Depois de 456 testes nucleares secretos, o polígono de Semipalatinsk foi encerrado em 1991 debaixo de protestos populares.

“Mesmo os líderes sénior do Cazaquistão não estavam autorizados a saber dos testes até 1990, até à transparência da Glasnost de Gorbachev e à oportunidade para falar. Como resultado das exigências das pessoas, que já conheciam e compreendiam a complexidade e a gravidade dos problemas, tomei a única decisão acertada, apesar das dificuldades na altura, porque o complexo indústrio-militar da União Soviética estava contra e a liderança soviética também”, diz Nursultan Nazarbayev, presidente do Cazaquistão.

Ainda assim, o encerramento não conseguiu deter os danos ambientais numa região com mais de um milhão de habitantes, a maioria das aldeias. As partículas radioactivas herdadas premiaram Semey e as aldeias vizinhas com taxas anormais de cancro e defeitos congénitos.

Os centros de oncologia locais estão a observar milhares de pacientes, para despistar ou tratar tumores num estado primário. As pessoas que moram nesta área ainda podem vir a sofrer de cancro da mama ou do pulmão.

“Vivo num distrito perto da zona de testes. No ano passado foi-me diagnosticado um cancro na mama. Tive de ser operada e faço quimioterapia. Eu própria não vi nenhuma explosão, mas os meus pais falaram dos efeitos que o polígono tem nas pessoas. O meu marido também teve cancro – Já morreu”, revela Tleugaysha Makenova, doente oncológica.

Os cientistas dizem que há falta de investigação para relacionar cada caso com as radiações. No entanto, está claro que a herança nuclear continua a assombrar as gerações mais novas. Aqui a moral infantil é cinco vezes maior do que a média nos países desenvolvidos. Defeitos embrionários são gerais e o cancro ataca adolescentes e adultos.

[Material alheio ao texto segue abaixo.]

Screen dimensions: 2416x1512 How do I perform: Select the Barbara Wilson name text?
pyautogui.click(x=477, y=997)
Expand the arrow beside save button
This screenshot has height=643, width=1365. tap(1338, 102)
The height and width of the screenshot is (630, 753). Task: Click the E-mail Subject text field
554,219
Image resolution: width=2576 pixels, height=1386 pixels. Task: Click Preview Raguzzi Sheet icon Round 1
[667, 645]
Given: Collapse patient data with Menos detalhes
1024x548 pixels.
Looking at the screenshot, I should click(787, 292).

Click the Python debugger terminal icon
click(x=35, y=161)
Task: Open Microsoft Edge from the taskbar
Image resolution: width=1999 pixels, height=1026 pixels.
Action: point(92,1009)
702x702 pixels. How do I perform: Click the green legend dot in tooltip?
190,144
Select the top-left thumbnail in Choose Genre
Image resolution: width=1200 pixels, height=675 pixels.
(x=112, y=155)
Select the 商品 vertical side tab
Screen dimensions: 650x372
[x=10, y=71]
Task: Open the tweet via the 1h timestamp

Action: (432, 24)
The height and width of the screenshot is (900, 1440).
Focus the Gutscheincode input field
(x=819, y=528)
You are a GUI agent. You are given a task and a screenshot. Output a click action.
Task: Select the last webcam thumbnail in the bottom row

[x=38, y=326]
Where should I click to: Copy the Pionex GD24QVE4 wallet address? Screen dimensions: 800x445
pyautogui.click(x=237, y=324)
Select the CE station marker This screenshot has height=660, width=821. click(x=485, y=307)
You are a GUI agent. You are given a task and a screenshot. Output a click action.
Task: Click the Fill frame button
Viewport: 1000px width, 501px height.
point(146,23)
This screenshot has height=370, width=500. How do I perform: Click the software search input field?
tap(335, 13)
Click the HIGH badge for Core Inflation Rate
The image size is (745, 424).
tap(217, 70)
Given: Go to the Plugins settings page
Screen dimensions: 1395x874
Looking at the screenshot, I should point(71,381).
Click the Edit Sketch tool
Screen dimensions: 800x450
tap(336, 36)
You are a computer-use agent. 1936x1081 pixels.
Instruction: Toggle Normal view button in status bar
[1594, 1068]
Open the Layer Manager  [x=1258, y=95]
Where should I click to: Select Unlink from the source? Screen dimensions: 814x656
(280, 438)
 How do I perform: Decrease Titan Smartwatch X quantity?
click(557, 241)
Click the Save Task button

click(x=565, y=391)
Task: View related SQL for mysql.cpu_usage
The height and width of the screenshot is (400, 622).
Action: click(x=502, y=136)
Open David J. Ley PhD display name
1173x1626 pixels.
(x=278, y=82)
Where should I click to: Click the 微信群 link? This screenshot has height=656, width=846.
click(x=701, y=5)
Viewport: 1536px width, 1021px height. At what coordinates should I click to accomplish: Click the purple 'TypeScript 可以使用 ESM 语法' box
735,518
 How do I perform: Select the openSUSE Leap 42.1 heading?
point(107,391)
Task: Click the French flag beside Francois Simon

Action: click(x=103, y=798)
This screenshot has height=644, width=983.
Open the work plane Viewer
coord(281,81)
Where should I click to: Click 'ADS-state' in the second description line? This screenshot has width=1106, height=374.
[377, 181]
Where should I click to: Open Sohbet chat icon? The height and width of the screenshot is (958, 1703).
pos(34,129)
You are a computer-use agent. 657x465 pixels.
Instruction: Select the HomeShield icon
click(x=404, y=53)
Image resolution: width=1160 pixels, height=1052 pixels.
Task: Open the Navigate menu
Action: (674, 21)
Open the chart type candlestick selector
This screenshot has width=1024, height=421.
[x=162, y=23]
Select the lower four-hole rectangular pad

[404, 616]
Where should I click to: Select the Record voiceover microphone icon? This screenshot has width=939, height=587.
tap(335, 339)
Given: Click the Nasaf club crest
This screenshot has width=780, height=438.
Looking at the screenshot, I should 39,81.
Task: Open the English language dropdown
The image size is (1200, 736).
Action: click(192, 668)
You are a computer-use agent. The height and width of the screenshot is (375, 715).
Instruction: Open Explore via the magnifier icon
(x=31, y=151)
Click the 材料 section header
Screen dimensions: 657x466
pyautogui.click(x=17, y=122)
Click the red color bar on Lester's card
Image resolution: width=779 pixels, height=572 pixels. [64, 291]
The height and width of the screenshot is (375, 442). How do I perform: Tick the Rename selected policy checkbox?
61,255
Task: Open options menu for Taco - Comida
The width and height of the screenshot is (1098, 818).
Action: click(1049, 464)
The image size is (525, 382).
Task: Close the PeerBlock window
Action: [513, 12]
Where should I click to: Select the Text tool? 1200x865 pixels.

Natalya Karnakova confirma isso mesmo. “Temos doentes com quinze, dezoito anos, até mais novos. Infelizmente, morrem muito rapidamente. Os pais viveram algum tempo nas imediações do polígono. Claro, os pais preocupam – se com as crianças, mas alguns não conseguem evitar o pior”, esclarece a chefe do departamento de radiologia do hospital oncológico de Semey

Dezenas de crianças abandonadas vivem num orfanato local. Uma em cada cinco tem deficiência mental ou física. E os números estão a aumentar de ano para ano, revela a neuropatologista Symbat Abdikarimova.

“Estamos a receber cada vez mais crianças com deficiência, o número aumenta a cada dia que passa. Os factores ambientais actuam em silêncio – os efeitos são visíveis em 10 ou 20 anos, na primeira, segunda, terceira e quarta gerações”.

Vinte anos depois da última explosão, as vítimas das armas nucleares continuam a sofrer. Uma herança penosa de um passado implacável.